A high-end madam revisits her own difficult past when she
decides to follow her dreams and face her ambivalence toward her life choices.
Thirty years after her mother’s death, Desdemona Dean wakes up
bored and weary. As a high-end madam, she has every material thing she wants,
but nothing makes her happy. She cares about her employees and makes sure
they’re safe from violence and legal risk, but the older she gets, the more she
wonders why she’s still in the game. Her life is so filled with secrecy she’s
never had a friend, and no one knows her real name. “There was no part of her
life that felt complete.” When Desi decides to further her education, she
connects with Loren, a tutor who’s a decade younger, and she finds herself
charmed by his positivity, gratitude, and sense of possibility. They enter into
a sexual relationship—which starts when she offers to tutor him with her own
expertise—that is ultimately derailed when she convinces herself that their
differences are too complicated even as she begins to ask herself what will
make her happy and makes life changes influenced by his worldview. As she does,
she looks back at her life, honoring her strengths and re-evaluating her
measures of success, making choices which may lead her back to love and
self-respect.
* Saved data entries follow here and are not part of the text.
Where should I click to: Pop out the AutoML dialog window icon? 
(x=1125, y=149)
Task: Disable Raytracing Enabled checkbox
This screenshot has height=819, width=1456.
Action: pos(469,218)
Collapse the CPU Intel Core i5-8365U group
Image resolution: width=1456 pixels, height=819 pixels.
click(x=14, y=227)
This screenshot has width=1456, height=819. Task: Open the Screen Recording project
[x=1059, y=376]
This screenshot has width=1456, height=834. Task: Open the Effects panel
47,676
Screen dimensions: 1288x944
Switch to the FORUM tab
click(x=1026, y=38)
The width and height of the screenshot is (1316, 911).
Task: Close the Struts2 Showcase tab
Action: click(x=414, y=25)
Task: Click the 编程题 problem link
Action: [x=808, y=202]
Bryant opens up her book with a young Desi holding a Tickle Me
Elmo in 1988, an impossibility since the product launched in 1996 yet a
good prop for the scene. Much of the book is like this—not quite perfect yet
compelling nonetheless, and where Bryant’s writing sometimes lacks polish,
Desi’s thought-provoking backstory and transformation keep the reader engaged
and sympathetic.
The heroine is the hook, and she rocks it.